Nikhil R. Pal is an INAE Chair Professor in the Electronics and Communication Sciences Unit of the Indian Statistical Institute. His current research interest includes bioinformatics, brain science, fuzzy logic, neural networks, machine learning, and data mining. He was the Editor-in-Chief of the IEEE Transactions on Fuzzy Systems (January 2005-December 2010). He has served/been serving on the editorial /advisory board/ steering committee of several journals including the International Journal of Approximate Reasoning, Applied Soft Computing, Fuzzy Sets and Systems, Fuzzy Information and Engineering : An International Journal, IEEE Transactions on Fuzzy Systems and the IEEE Transactions on Systems Man and Cybernetics B (currently IEEE Transactions on Cybernetics).
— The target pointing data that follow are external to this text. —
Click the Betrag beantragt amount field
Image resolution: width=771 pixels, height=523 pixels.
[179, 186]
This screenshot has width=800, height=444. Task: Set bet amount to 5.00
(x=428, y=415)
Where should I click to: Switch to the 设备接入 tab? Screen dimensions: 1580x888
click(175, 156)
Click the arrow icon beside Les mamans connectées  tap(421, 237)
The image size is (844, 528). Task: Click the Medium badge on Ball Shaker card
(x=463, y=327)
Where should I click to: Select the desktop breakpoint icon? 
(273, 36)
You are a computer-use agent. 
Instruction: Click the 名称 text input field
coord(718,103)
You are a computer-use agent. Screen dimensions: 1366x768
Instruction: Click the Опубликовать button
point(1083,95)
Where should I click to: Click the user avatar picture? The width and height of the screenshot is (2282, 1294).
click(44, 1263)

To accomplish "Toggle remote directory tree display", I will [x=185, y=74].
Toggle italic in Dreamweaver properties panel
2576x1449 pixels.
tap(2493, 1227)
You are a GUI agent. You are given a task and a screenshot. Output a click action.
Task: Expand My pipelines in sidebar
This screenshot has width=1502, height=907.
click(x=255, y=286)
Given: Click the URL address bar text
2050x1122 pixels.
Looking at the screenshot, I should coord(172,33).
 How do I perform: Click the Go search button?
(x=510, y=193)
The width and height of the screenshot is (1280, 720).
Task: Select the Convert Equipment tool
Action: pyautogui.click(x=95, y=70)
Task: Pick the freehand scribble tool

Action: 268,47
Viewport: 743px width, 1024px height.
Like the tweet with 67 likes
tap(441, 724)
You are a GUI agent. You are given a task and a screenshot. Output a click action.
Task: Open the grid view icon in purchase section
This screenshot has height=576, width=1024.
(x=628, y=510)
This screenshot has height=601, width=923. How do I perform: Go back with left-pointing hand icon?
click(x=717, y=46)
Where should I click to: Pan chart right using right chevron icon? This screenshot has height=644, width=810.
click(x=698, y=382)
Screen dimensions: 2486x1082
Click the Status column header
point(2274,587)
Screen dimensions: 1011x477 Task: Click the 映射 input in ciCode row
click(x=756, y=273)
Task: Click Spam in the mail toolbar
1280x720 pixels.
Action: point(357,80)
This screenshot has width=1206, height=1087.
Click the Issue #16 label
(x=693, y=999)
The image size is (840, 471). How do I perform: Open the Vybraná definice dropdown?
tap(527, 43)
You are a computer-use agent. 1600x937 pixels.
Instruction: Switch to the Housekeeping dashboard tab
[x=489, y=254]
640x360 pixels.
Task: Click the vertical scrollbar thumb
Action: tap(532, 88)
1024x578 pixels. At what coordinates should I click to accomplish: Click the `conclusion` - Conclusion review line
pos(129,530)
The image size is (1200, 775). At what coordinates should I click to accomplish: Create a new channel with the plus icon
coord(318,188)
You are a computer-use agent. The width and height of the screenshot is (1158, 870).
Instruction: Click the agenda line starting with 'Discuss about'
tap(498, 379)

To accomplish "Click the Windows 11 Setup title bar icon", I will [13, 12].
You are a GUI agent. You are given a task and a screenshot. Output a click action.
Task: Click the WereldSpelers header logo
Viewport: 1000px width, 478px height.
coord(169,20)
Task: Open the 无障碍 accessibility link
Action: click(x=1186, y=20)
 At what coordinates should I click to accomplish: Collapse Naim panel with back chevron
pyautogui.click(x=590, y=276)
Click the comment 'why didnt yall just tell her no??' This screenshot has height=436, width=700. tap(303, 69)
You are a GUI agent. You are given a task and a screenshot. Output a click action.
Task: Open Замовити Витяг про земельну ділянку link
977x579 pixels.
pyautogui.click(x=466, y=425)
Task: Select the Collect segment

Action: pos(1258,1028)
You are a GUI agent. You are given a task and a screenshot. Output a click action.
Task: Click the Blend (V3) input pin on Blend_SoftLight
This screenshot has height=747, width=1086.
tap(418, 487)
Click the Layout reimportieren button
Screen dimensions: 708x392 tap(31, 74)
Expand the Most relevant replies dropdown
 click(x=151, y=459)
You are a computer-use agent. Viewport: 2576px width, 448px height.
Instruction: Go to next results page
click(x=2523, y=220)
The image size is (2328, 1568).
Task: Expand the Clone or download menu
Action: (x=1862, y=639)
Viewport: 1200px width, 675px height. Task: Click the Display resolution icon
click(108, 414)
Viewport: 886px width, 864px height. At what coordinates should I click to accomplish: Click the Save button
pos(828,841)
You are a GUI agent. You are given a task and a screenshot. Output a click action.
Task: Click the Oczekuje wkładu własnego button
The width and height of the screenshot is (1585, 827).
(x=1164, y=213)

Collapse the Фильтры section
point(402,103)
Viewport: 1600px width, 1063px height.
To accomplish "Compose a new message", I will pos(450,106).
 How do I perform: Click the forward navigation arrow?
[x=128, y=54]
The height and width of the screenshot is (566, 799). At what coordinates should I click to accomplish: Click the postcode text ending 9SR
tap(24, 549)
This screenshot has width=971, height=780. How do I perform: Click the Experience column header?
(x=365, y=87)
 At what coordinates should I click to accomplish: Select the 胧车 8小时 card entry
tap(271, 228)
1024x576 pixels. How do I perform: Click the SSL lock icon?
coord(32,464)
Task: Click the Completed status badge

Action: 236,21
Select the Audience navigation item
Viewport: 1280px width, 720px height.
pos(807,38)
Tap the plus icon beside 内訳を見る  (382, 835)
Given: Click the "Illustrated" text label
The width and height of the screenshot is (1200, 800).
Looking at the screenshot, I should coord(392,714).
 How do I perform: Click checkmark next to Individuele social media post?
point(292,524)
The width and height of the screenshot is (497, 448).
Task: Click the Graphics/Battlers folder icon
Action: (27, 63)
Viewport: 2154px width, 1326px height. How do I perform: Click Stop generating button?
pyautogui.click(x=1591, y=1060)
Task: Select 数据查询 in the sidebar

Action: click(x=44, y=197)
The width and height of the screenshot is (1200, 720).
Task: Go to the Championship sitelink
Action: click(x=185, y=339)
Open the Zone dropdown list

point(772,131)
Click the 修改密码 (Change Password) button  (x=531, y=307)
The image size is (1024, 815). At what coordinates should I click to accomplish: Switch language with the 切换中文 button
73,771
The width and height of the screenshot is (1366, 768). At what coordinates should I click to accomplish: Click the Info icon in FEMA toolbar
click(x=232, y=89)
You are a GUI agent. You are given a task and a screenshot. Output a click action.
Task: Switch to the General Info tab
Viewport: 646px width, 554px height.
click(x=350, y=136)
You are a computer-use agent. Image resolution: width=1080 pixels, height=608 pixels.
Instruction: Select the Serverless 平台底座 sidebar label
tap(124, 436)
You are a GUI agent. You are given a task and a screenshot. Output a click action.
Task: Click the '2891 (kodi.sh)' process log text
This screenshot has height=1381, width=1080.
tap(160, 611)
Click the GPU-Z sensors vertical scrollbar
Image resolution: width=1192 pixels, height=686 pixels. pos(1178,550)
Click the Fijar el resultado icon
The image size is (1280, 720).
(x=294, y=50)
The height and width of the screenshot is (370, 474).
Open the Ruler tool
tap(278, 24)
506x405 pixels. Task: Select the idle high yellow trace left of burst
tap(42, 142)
He is a recipient of the 2015 Fuzzy Systems Pioneer Award. He has given many plenary/keynote speeches in different premier international conferences in the area of computational intelligence. He has served as the General Chair, Program Chair, and co-Program chair of several conferences. He was a member of the Administrative Committee of the IEEE Computational Intelligence Society (CIS) and is a Distinguished Lecturer of the IEEE CIS. At present he is the Vice President for Publications of the IEEE CIS (2013-2016).
He is a Fellow of the National Academy of Sciences, India; the Indian National Academy of Engineering; the Indian National Science Academy, the International Fuzzy Systems Association (IFSA), and IEEE, USA.